The fix: Remove all coating. Degrease the concrete with a commercial concrete degreaser (not a household product — use a product with surfactants designed to pull oil from concrete pores). For severe contamination, the affected concrete may need to be scarified or ground down 3 to 5 mm to remove the contaminated layer entirely.
After degreasing and profiling, apply a moisture and contamination-tolerant primer before the topcoat.
Cause 4: Improper Mixing or Application
What happened: The two-part coating (resin + hardener) was not mixed at the correct ratio, was not mixed thoroughly, or was applied outside its working temperature or humidity range.
Epoxy and polyurethane coatings are chemical systems. The resin-to-hardener ratio must be precise — typically by volume, sometimes by weight. An off-ratio mix produces a coating that does not fully cross-link (cure). It remains soft, rubbery, or tacky, and it does not develop the adhesion and hardness the product is designed to achieve.
Even at the correct ratio, insufficient mixing leaves pockets of uncured material.

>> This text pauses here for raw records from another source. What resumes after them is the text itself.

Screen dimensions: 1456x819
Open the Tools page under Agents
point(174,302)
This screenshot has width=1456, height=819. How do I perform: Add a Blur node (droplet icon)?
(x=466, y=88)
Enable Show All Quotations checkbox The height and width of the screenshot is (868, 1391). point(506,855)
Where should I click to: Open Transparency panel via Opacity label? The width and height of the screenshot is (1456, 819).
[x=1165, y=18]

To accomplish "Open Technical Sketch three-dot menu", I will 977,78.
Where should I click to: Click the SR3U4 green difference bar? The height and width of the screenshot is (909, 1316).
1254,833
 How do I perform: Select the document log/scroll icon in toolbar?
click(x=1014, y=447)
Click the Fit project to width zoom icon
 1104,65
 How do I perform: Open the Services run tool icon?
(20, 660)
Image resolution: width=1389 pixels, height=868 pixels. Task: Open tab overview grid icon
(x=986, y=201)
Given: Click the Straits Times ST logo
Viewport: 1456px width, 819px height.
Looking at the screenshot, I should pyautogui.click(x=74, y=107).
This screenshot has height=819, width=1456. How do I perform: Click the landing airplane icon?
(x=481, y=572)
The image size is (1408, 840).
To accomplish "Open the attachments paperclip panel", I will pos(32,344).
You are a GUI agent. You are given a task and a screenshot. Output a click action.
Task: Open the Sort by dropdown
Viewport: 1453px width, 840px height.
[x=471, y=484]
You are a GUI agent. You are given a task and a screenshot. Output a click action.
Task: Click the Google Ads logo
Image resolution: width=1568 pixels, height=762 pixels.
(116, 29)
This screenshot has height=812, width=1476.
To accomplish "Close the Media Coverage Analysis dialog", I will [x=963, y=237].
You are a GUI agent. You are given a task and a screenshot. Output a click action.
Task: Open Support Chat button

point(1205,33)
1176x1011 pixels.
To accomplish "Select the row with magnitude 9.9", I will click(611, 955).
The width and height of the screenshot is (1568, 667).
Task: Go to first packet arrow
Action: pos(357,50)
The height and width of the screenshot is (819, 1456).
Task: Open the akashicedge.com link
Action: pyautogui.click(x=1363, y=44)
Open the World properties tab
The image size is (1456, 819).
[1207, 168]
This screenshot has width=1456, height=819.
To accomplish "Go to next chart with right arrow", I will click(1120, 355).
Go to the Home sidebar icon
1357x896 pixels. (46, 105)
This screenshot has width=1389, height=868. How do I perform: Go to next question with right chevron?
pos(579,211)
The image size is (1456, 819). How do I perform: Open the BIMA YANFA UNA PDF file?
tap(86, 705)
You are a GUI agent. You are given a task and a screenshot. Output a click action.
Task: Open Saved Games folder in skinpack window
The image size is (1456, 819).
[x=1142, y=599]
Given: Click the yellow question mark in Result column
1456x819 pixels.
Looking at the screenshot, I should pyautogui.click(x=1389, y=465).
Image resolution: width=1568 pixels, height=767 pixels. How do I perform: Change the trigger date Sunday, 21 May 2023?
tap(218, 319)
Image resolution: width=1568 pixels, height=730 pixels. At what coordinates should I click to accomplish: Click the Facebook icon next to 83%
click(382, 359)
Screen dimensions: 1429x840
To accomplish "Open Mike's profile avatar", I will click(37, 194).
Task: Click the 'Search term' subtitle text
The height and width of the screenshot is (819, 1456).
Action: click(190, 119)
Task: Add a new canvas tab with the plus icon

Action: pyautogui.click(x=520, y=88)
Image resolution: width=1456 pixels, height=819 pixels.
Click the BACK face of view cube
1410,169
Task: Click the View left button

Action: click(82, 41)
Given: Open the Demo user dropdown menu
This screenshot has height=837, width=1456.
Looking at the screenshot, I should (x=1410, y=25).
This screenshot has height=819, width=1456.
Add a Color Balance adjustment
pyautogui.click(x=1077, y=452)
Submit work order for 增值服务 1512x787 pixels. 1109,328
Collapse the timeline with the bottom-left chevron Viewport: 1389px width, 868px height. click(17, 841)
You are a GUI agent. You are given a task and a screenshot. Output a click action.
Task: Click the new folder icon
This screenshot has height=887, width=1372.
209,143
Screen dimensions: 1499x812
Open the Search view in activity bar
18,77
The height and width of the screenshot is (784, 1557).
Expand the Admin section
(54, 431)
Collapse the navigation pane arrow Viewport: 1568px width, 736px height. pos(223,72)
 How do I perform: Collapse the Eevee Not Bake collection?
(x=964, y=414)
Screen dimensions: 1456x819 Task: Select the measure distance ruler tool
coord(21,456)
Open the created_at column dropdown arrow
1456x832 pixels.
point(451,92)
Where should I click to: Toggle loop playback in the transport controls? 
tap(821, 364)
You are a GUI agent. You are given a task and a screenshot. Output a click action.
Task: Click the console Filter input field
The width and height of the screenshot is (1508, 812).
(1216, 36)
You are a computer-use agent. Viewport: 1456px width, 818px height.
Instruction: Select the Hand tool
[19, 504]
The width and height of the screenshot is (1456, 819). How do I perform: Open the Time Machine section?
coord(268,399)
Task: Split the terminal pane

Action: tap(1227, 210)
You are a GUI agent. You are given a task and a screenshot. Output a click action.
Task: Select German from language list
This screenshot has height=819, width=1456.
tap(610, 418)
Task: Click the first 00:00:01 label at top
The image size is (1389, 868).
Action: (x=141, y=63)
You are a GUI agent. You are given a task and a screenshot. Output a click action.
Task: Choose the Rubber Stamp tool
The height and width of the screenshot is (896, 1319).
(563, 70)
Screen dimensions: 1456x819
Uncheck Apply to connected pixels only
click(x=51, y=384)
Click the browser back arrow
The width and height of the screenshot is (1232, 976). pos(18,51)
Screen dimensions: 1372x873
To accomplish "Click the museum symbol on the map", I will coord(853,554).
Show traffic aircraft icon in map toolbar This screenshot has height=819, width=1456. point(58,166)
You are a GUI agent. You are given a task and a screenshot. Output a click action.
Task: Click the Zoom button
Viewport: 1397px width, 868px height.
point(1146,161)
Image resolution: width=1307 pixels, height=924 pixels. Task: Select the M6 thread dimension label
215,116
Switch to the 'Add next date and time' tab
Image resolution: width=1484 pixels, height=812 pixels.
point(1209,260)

These soft spots fail under traffic.
Temperature and humidity during application also matter. Most epoxies require concrete surface temperatures between 10°C and 30°C and ambient humidity below 85%. Applying epoxy on a cold morning when the concrete is below 10°C slows the cure dramatically and can prevent full cross-linking. Applying when humidity is above 85% can cause amine blush — a greasy, whitish film on the surface that interferes with intercoat adhesion.
How to identify it: The delaminated coating feels soft or rubbery rather than hard and brittle. The color may be uneven (indicating inconsistent mixing). Adhesion failures appear randomly across the floor rather than in patterns associated with moisture or contamination.
The fix: Remove all affected coating. There is no way to salvage an improperly cured coating — it must be fully removed. Reapply with correct mixing ratios, thorough mechanical mixing (not hand-stirring), and within the manufacturer's specified temperature and humidity window.
Cause 5: Incompatible Coating Layers
What happened: A new coating was applied over an existing coating that it is not chemically compatible with. Or a topcoat was applied over a primer that had exceeded its recoat window (the maximum time between coats before intercoat adhesion is compromised).
Epoxy over polyurethane, water-based over solvent-based, or a fresh coat over a fully cured old coat without scuff-sanding — all of these create intercoat adhesion failures. The top layer peels cleanly from the base layer, like removing a sticker.
How to identify it: The delamination separates cleanly between two distinct layers. The bottom layer remains bonded to the concrete. The top layer peels away in sheets or chips with a clean underside.
The fix: Remove the failed topcoat. Scuff-sand or abrade the underlying layer to create a mechanical bond. Verify chemical compatibility with the new topcoat (consult the manufacturer). Apply within the recoat window specified in the product data sheet.
Prevention Costs Less Than Repair
Every fix listed above involves removing failed coating and starting over. That means paying for the job twice — or more. Prevention means doing it right the first time:
- Test for moisture before coating. Always.
- Shot blast or diamond grind. Never rely on acid etching alone.
- Degrease and test for contamination. A water droplet test (if water beads, contaminants are present) takes 10 seconds.
- Follow the manufacturer's mixing, application, and cure specifications exactly.
- Verify compatibility when coating over existing systems.
A professional floor care company that starts with substrate testing and surface preparation — before discussing product or color — is one that understands how coatings fail. The ones that skip straight to application are the ones whose work ends up in articles like this.